I had to wonder, is he angling for a job alongside Hekia Parata, Minister of Education? Because he is taking a line that the minister herself would be proud of, and sounds as though he might have been briefed by her most splendid offsider, a 30-something ex-engineer who understands as much about education as I do about the allure of the Act Party.
Provocation and disrespect of the teaching profession is their calling card.
All disrespect offered to New Zealand school staff - including the fact they continue to not be paid properly by the absolute turd of a payment system, Novopay, and that non-payment barely seems to bother the ministers involved - helps underpin the fundamental way in which our education system is changing, and is all for the worst.
We keep hearing that the New Zealand education system is excellent, except for the "tail" of underachievers. What our current Government could have done is look to countries in which the "tail" has been reduced - Finland, Canada, Estonia, South Korea - and emulate some of the ideas that make those systems great (great in the sense not just that students test well, but they achieve, regardless of their socio-economic background).
In these systems, the public system is well funded and prioritised; collaboration is actively encouraged between colleagues, and there is not the focus on relentless testing of a few national standards. In Finland, considered the best system in the world, kids are subject to only one standardised test in 12 years - the one they sit before graduating.
Crucially, authorities in the countries with the best standards allow independent groups of educators to set education policy, and people, including governments, respect that. They don't have to put up with the drum beat of misinformation and propaganda ours are increasingly subject to.
We, instead, are turning down the educational path set by America and the UK, where constant testing, an insistence on "marketplace choice", charter schools featuring barely trained or untrained teachers, and performance pay are increasingly the buzzwords.
The right wing will big-note the success of the handful of charter schools already in operation, and some may well do a great job. But they are well resourced, small operations taking in students that have been sent there by motivated parents - they are in no way comparable to public schools. Their continued existence and expansion will come at the cost of the demise of our public system, and to be told anything else is pure spin.
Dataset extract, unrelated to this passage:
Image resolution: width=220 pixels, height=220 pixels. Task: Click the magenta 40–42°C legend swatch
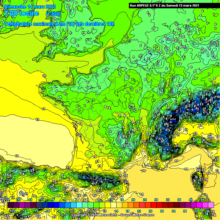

It depends what we want as a country. It seems, given our voting choices, that we've bought the predominant line about whiny teachers, stroppy teacher unions, and the brilliance of performance pay. (I wonder, will nurses and social workers be the next to have it foisted upon them?)
I would prefer to leave the teaching, assessment and professional development up to teachers themselves, respecting their ability to provide an excellent, fair and well-rounded state education system, and the ministers in charge to tend to things they are better at. Like using unintelligible marketing gobbledegook as the language of education.
Or wearing a yellow rosette with particular flair.